◆ Exercise brief
Swap "GUI agent" for "screen assistant" everywhere it appears in the rows below, and write the rows out again with nothing else changed.

⟨

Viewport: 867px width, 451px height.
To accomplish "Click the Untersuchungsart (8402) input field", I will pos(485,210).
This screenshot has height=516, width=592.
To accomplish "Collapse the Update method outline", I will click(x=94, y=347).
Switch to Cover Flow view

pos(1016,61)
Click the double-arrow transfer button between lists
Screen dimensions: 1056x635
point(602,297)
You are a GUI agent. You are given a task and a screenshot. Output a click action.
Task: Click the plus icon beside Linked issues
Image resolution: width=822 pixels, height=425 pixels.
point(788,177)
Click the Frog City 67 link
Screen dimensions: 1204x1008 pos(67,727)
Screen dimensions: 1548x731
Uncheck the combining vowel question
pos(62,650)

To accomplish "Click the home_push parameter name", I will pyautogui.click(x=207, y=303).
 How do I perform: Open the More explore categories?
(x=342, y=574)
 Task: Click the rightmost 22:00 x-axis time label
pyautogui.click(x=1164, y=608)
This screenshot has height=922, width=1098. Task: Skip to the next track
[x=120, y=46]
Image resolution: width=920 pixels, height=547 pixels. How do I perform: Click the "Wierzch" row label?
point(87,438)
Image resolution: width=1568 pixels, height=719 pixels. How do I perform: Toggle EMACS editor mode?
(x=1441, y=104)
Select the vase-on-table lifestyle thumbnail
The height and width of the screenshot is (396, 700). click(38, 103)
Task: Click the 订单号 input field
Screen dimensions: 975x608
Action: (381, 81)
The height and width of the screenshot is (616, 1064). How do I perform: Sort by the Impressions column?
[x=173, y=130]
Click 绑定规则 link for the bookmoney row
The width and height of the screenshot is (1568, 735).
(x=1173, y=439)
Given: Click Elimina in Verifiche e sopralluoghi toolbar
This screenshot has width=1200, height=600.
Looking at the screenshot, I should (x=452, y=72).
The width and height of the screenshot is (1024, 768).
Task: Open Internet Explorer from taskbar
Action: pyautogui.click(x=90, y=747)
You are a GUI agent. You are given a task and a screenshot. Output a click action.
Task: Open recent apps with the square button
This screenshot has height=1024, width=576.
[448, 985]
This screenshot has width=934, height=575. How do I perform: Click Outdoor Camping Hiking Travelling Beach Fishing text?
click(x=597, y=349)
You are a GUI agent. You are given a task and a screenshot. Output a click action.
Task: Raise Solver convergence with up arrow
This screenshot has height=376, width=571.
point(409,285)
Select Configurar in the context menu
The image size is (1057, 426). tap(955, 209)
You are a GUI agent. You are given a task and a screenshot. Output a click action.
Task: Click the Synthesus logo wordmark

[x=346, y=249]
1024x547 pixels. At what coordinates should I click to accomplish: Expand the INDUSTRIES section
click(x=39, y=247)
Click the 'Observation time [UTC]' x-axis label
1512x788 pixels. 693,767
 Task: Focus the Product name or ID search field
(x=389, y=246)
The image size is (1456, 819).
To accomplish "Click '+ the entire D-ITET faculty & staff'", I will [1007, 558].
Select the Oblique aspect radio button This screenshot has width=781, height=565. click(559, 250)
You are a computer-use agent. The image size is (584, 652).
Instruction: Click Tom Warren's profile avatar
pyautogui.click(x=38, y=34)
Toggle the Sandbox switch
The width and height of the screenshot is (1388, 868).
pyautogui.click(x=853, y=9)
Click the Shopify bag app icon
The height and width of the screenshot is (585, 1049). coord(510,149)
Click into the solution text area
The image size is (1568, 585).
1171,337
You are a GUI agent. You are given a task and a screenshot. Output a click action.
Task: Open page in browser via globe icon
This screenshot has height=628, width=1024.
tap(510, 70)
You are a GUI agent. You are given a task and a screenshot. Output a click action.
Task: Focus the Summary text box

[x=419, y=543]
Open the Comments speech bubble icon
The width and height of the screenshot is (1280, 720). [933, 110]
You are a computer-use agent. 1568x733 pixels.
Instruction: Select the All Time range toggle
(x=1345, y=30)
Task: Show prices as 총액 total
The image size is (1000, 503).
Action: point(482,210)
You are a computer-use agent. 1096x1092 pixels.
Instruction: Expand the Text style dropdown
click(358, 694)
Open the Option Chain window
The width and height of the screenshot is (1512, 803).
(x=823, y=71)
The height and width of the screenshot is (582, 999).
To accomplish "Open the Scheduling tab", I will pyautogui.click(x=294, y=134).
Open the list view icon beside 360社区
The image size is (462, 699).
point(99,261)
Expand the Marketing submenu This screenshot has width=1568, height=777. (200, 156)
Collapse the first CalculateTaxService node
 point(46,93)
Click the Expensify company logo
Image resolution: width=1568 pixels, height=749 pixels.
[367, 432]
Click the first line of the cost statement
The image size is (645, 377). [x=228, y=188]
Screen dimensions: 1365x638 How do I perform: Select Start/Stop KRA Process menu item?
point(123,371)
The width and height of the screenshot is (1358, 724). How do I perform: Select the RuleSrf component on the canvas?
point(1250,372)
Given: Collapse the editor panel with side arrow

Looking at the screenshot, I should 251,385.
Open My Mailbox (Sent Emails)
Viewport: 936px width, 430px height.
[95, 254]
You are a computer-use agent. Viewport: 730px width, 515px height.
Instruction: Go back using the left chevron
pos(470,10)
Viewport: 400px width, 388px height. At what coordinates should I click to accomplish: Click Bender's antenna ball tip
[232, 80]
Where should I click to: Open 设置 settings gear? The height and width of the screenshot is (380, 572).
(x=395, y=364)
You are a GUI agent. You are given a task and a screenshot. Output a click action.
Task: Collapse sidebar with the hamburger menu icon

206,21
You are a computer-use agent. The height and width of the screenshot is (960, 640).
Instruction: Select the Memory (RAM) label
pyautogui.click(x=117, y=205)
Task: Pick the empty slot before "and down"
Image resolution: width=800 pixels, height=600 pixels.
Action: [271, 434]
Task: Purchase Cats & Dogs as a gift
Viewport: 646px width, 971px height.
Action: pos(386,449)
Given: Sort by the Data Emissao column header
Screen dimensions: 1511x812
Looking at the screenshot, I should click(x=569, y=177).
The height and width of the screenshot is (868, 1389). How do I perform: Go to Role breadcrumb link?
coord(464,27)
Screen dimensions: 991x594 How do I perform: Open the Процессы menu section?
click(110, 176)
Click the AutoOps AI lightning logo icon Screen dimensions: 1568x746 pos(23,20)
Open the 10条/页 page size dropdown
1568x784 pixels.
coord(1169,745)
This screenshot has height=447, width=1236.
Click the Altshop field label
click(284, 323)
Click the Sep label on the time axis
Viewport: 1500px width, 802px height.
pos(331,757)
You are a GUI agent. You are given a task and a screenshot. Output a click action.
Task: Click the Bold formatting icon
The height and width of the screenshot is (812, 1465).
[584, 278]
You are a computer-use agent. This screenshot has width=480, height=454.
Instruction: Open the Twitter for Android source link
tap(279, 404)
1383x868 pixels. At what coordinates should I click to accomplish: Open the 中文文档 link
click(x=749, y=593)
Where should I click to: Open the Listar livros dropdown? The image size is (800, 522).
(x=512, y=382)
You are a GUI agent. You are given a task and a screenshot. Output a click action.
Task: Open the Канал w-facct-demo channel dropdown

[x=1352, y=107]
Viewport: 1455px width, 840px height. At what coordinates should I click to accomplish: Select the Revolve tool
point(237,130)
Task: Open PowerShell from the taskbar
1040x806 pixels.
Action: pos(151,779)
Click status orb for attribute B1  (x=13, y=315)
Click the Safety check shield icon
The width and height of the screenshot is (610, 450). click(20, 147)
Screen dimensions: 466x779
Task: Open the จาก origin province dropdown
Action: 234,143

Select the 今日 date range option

⟩

◆ Final result
Viewport: 867px width, 451px height.
To accomplish "Click the Untersuchungsart (8402) input field", I will pos(485,210).
This screenshot has height=516, width=592.
To accomplish "Collapse the Update method outline", I will click(x=94, y=347).
Switch to Cover Flow view

pos(1016,61)
Click the double-arrow transfer button between lists
Screen dimensions: 1056x635
point(602,297)
You are a screen assistant. You are given a task and a screenshot. Output a click action.
Task: Click the plus icon beside Linked issues
Image resolution: width=822 pixels, height=425 pixels.
point(788,177)
Click the Frog City 67 link
Screen dimensions: 1204x1008 pos(67,727)
Screen dimensions: 1548x731
Uncheck the combining vowel question
pos(62,650)

To accomplish "Click the home_push parameter name", I will pyautogui.click(x=207, y=303).
 How do I perform: Open the More explore categories?
(x=342, y=574)
 Task: Click the rightmost 22:00 x-axis time label
pyautogui.click(x=1164, y=608)
This screenshot has height=922, width=1098. Task: Skip to the next track
[x=120, y=46]
Image resolution: width=920 pixels, height=547 pixels. How do I perform: Click the "Wierzch" row label?
point(87,438)
Image resolution: width=1568 pixels, height=719 pixels. How do I perform: Toggle EMACS editor mode?
(x=1441, y=104)
Select the vase-on-table lifestyle thumbnail
The height and width of the screenshot is (396, 700). click(38, 103)
Task: Click the 订单号 input field
Screen dimensions: 975x608
Action: (381, 81)
The height and width of the screenshot is (616, 1064). How do I perform: Sort by the Impressions column?
[x=173, y=130]
Click 绑定规则 link for the bookmoney row
The width and height of the screenshot is (1568, 735).
(x=1173, y=439)
Given: Click Elimina in Verifiche e sopralluoghi toolbar
This screenshot has width=1200, height=600.
Looking at the screenshot, I should (x=452, y=72).
The width and height of the screenshot is (1024, 768).
Task: Open Internet Explorer from taskbar
Action: pyautogui.click(x=90, y=747)
You are a screen assistant. You are given a task and a screenshot. Output a click action.
Task: Open recent apps with the square button
This screenshot has height=1024, width=576.
[448, 985]
This screenshot has width=934, height=575. How do I perform: Click Outdoor Camping Hiking Travelling Beach Fishing text?
click(x=597, y=349)
You are a screen assistant. You are given a task and a screenshot. Output a click action.
Task: Raise Solver convergence with up arrow
This screenshot has height=376, width=571.
point(409,285)
Select Configurar in the context menu
The image size is (1057, 426). tap(955, 209)
You are a screen assistant. You are given a task and a screenshot. Output a click action.
Task: Click the Synthesus logo wordmark

[x=346, y=249]
1024x547 pixels. At what coordinates should I click to accomplish: Expand the INDUSTRIES section
click(x=39, y=247)
Click the 'Observation time [UTC]' x-axis label
1512x788 pixels. 693,767
 Task: Focus the Product name or ID search field
(x=389, y=246)
The image size is (1456, 819).
To accomplish "Click '+ the entire D-ITET faculty & staff'", I will [1007, 558].
Select the Oblique aspect radio button This screenshot has width=781, height=565. click(559, 250)
You are a computer-use agent. The image size is (584, 652).
Instruction: Click Tom Warren's profile avatar
pyautogui.click(x=38, y=34)
Toggle the Sandbox switch
The width and height of the screenshot is (1388, 868).
pyautogui.click(x=853, y=9)
Click the Shopify bag app icon
The height and width of the screenshot is (585, 1049). coord(510,149)
Click into the solution text area
The image size is (1568, 585).
1171,337
You are a screen assistant. You are given a task and a screenshot. Output a click action.
Task: Open page in browser via globe icon
This screenshot has height=628, width=1024.
tap(510, 70)
You are a screen assistant. You are given a task and a screenshot. Output a click action.
Task: Focus the Summary text box

[x=419, y=543]
Open the Comments speech bubble icon
The width and height of the screenshot is (1280, 720). [933, 110]
You are a computer-use agent. 1568x733 pixels.
Instruction: Select the All Time range toggle
(x=1345, y=30)
Task: Show prices as 총액 total
The image size is (1000, 503).
Action: point(482,210)
You are a computer-use agent. 1096x1092 pixels.
Instruction: Expand the Text style dropdown
click(358, 694)
Open the Option Chain window
The width and height of the screenshot is (1512, 803).
(x=823, y=71)
The height and width of the screenshot is (582, 999).
To accomplish "Open the Scheduling tab", I will pyautogui.click(x=294, y=134).
Open the list view icon beside 360社区
The image size is (462, 699).
point(99,261)
Expand the Marketing submenu This screenshot has width=1568, height=777. (200, 156)
Collapse the first CalculateTaxService node
 point(46,93)
Click the Expensify company logo
Image resolution: width=1568 pixels, height=749 pixels.
[367, 432]
Click the first line of the cost statement
The image size is (645, 377). [x=228, y=188]
Screen dimensions: 1365x638 How do I perform: Select Start/Stop KRA Process menu item?
point(123,371)
The width and height of the screenshot is (1358, 724). How do I perform: Select the RuleSrf component on the canvas?
point(1250,372)
Given: Collapse the editor panel with side arrow

Looking at the screenshot, I should 251,385.
Open My Mailbox (Sent Emails)
Viewport: 936px width, 430px height.
[95, 254]
You are a computer-use agent. Viewport: 730px width, 515px height.
Instruction: Go back using the left chevron
pos(470,10)
Viewport: 400px width, 388px height. At what coordinates should I click to accomplish: Click Bender's antenna ball tip
[232, 80]
Where should I click to: Open 设置 settings gear? The height and width of the screenshot is (380, 572).
(x=395, y=364)
You are a screen assistant. You are given a task and a screenshot. Output a click action.
Task: Collapse sidebar with the hamburger menu icon

206,21
You are a computer-use agent. The height and width of the screenshot is (960, 640).
Instruction: Select the Memory (RAM) label
pyautogui.click(x=117, y=205)
Task: Pick the empty slot before "and down"
Image resolution: width=800 pixels, height=600 pixels.
Action: [271, 434]
Task: Purchase Cats & Dogs as a gift
Viewport: 646px width, 971px height.
Action: pos(386,449)
Given: Sort by the Data Emissao column header
Screen dimensions: 1511x812
Looking at the screenshot, I should click(x=569, y=177).
The height and width of the screenshot is (868, 1389). How do I perform: Go to Role breadcrumb link?
coord(464,27)
Screen dimensions: 991x594 How do I perform: Open the Процессы menu section?
click(110, 176)
Click the AutoOps AI lightning logo icon Screen dimensions: 1568x746 pos(23,20)
Open the 10条/页 page size dropdown
1568x784 pixels.
coord(1169,745)
This screenshot has height=447, width=1236.
Click the Altshop field label
click(284, 323)
Click the Sep label on the time axis
Viewport: 1500px width, 802px height.
pos(331,757)
You are a screen assistant. You are given a task and a screenshot. Output a click action.
Task: Click the Bold formatting icon
The height and width of the screenshot is (812, 1465).
[584, 278]
You are a computer-use agent. This screenshot has width=480, height=454.
Instruction: Open the Twitter for Android source link
tap(279, 404)
1383x868 pixels. At what coordinates should I click to accomplish: Open the 中文文档 link
click(x=749, y=593)
Where should I click to: Open the Listar livros dropdown? The image size is (800, 522).
(x=512, y=382)
You are a screen assistant. You are given a task and a screenshot. Output a click action.
Task: Open the Канал w-facct-demo channel dropdown

[x=1352, y=107]
Viewport: 1455px width, 840px height. At what coordinates should I click to accomplish: Select the Revolve tool
point(237,130)
Task: Open PowerShell from the taskbar
1040x806 pixels.
Action: pos(151,779)
Click status orb for attribute B1  (x=13, y=315)
Click the Safety check shield icon
The width and height of the screenshot is (610, 450). click(20, 147)
Screen dimensions: 466x779
Task: Open the จาก origin province dropdown
Action: 234,143

Select the 今日 date range option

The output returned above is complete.